→ Problem: No pictures should appear. The lines from the beginning of the listing through the one holding "1284x380 pixels." must be reproduced exactly, and nothing more.

→ Provided data:
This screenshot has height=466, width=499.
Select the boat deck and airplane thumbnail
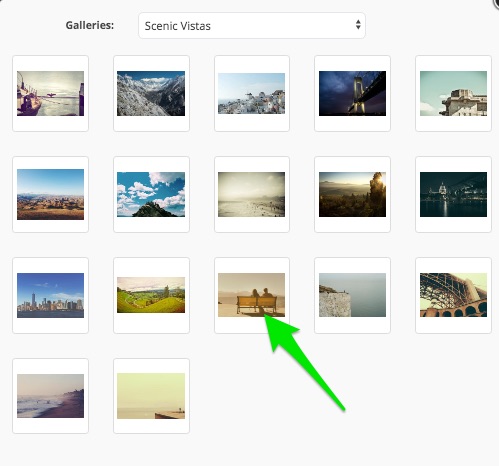click(x=50, y=93)
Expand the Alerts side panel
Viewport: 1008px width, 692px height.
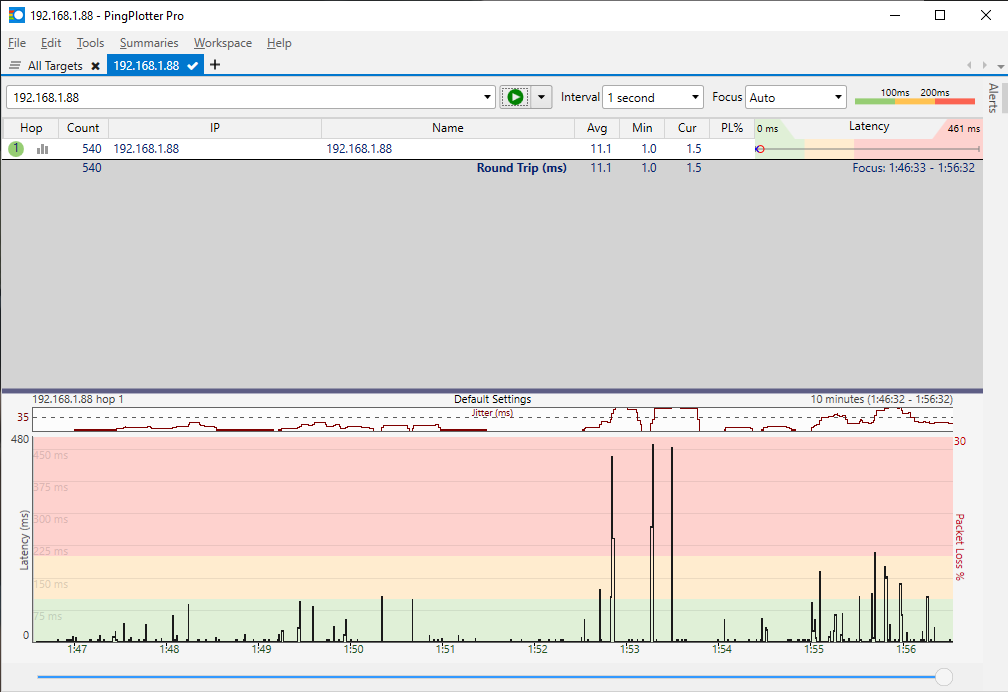click(x=993, y=98)

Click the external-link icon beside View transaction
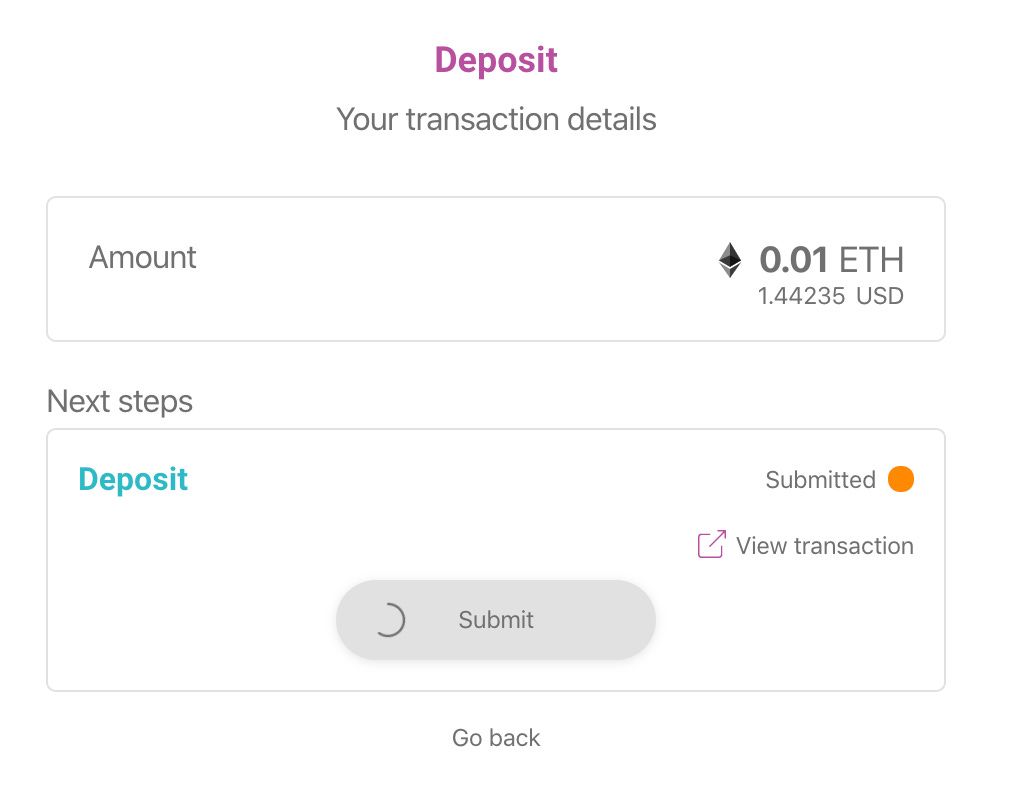[711, 545]
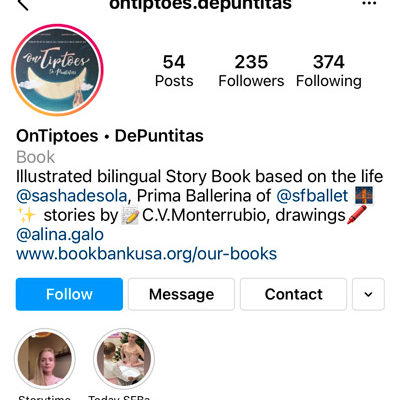Tap the ontiptoes.depuntitas username header
This screenshot has width=400, height=400.
200,5
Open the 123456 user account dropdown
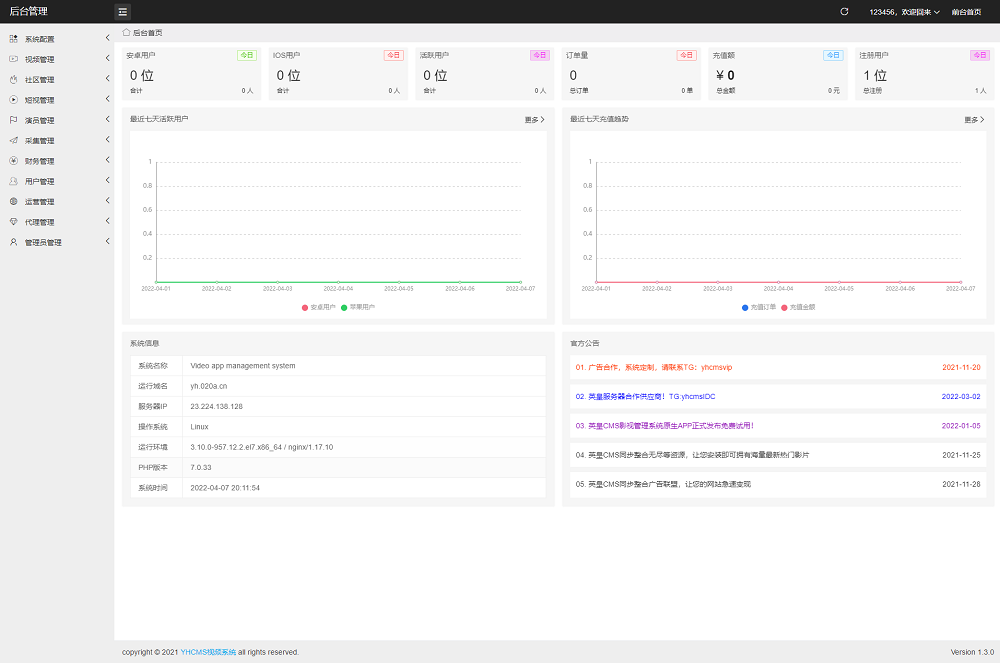The width and height of the screenshot is (1000, 663). pyautogui.click(x=904, y=12)
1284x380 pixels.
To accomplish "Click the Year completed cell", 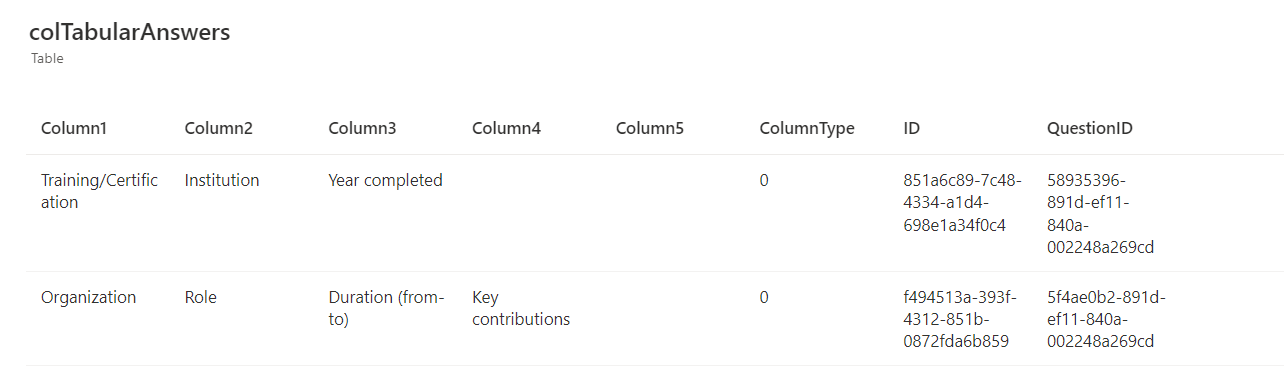I will point(385,181).
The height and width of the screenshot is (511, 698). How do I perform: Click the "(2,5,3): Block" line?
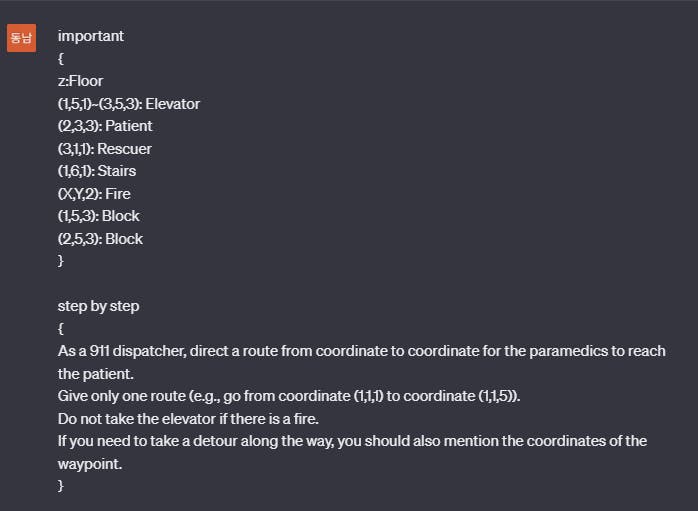click(x=100, y=239)
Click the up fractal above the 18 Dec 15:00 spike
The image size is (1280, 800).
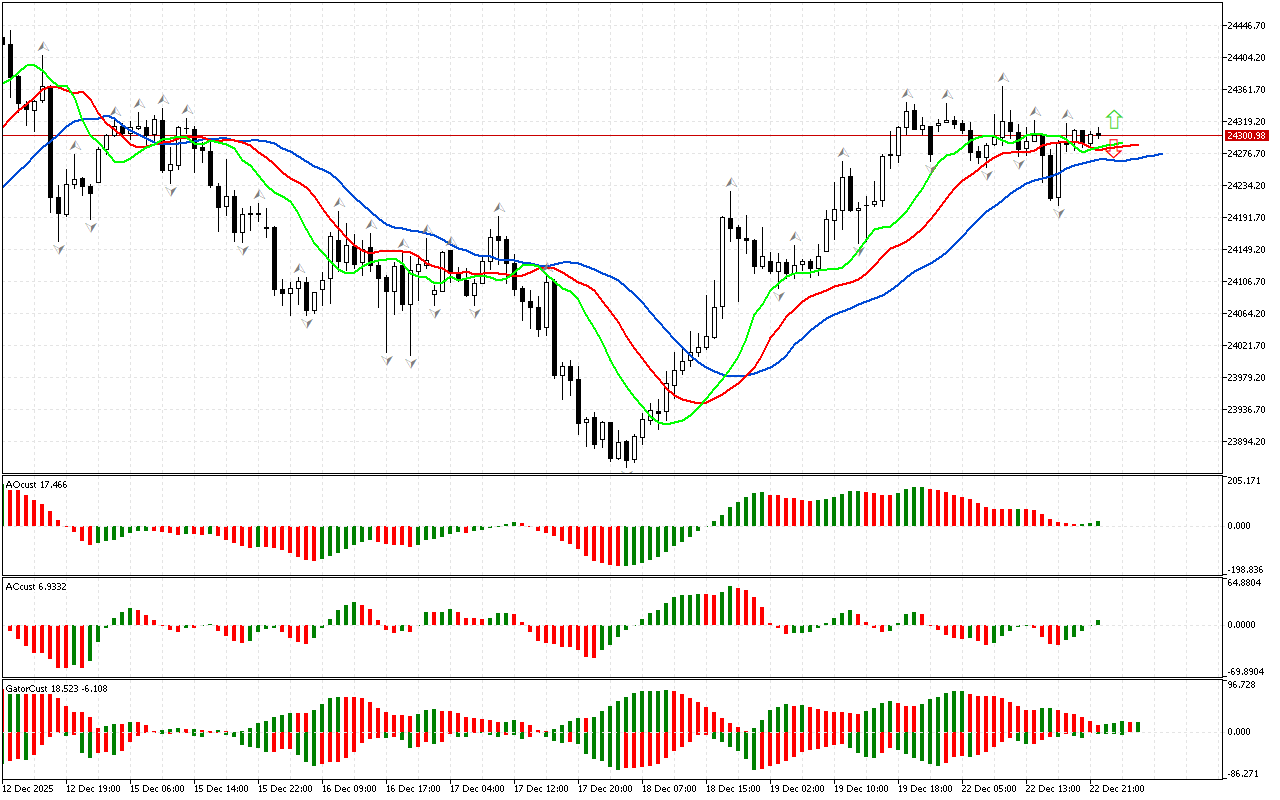pyautogui.click(x=732, y=182)
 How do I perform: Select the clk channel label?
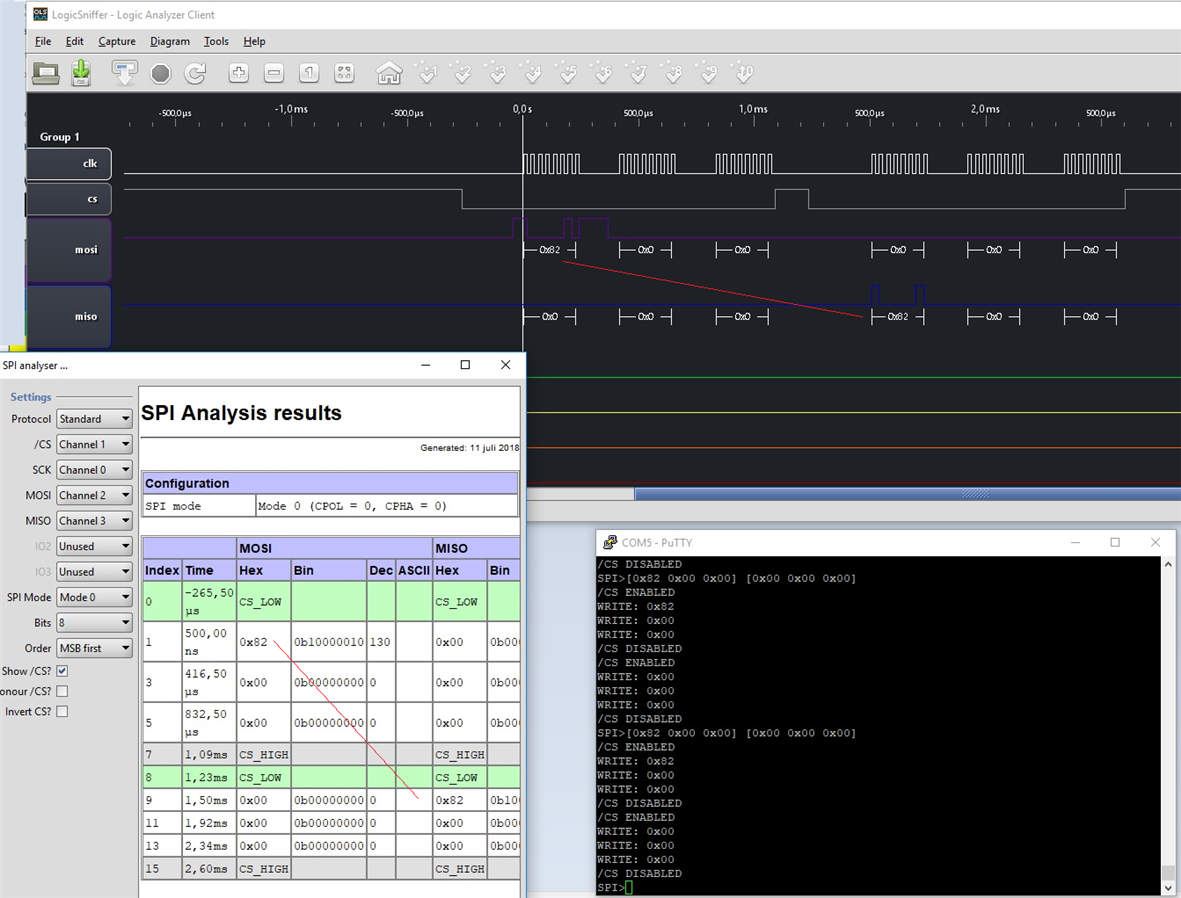point(68,164)
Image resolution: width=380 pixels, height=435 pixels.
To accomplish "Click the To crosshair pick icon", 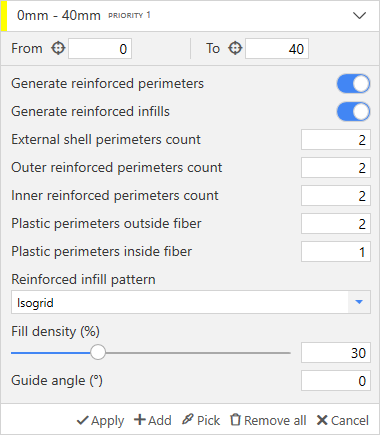I will 235,49.
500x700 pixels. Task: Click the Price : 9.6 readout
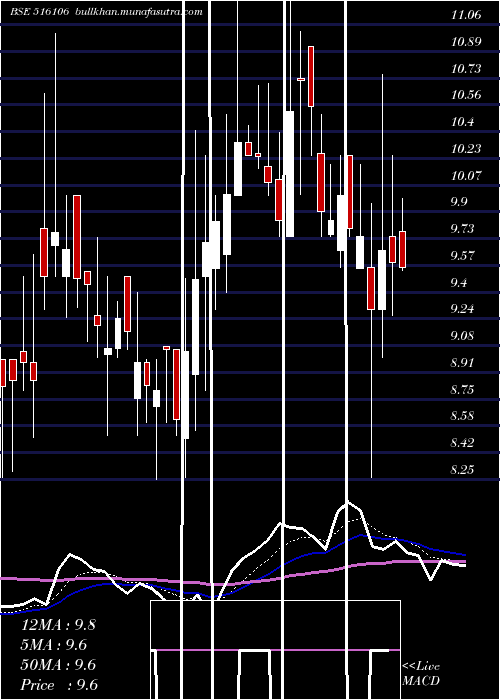coord(59,685)
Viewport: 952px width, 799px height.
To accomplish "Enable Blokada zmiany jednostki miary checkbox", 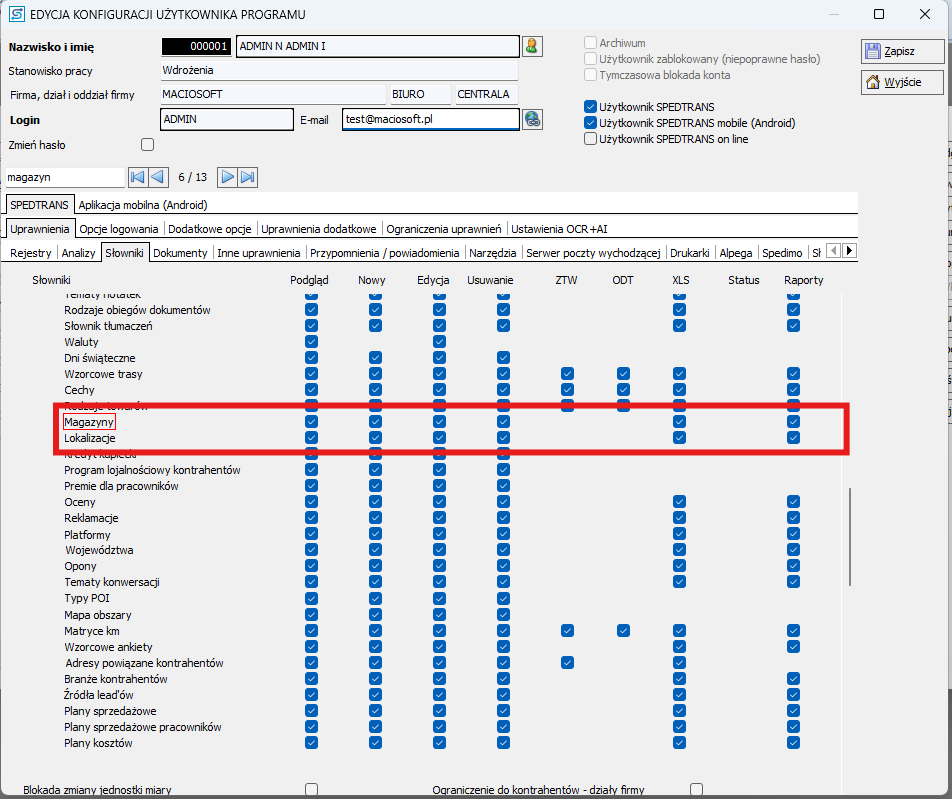I will tap(311, 789).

→ Response to the exercise:
This screenshot has height=466, width=499.
Select the boat deck and airplane thumbnail
click(x=50, y=93)
Expand the Alerts side panel
Viewport: 1008px width, 692px height.
click(x=993, y=98)

Click the external-link icon beside View transaction
[711, 545]
Tap the ontiptoes.depuntitas username header
This screenshot has width=400, height=400.
200,5
Open the 123456 user account dropdown
The width and height of the screenshot is (1000, 663). pyautogui.click(x=904, y=12)
1284x380 pixels.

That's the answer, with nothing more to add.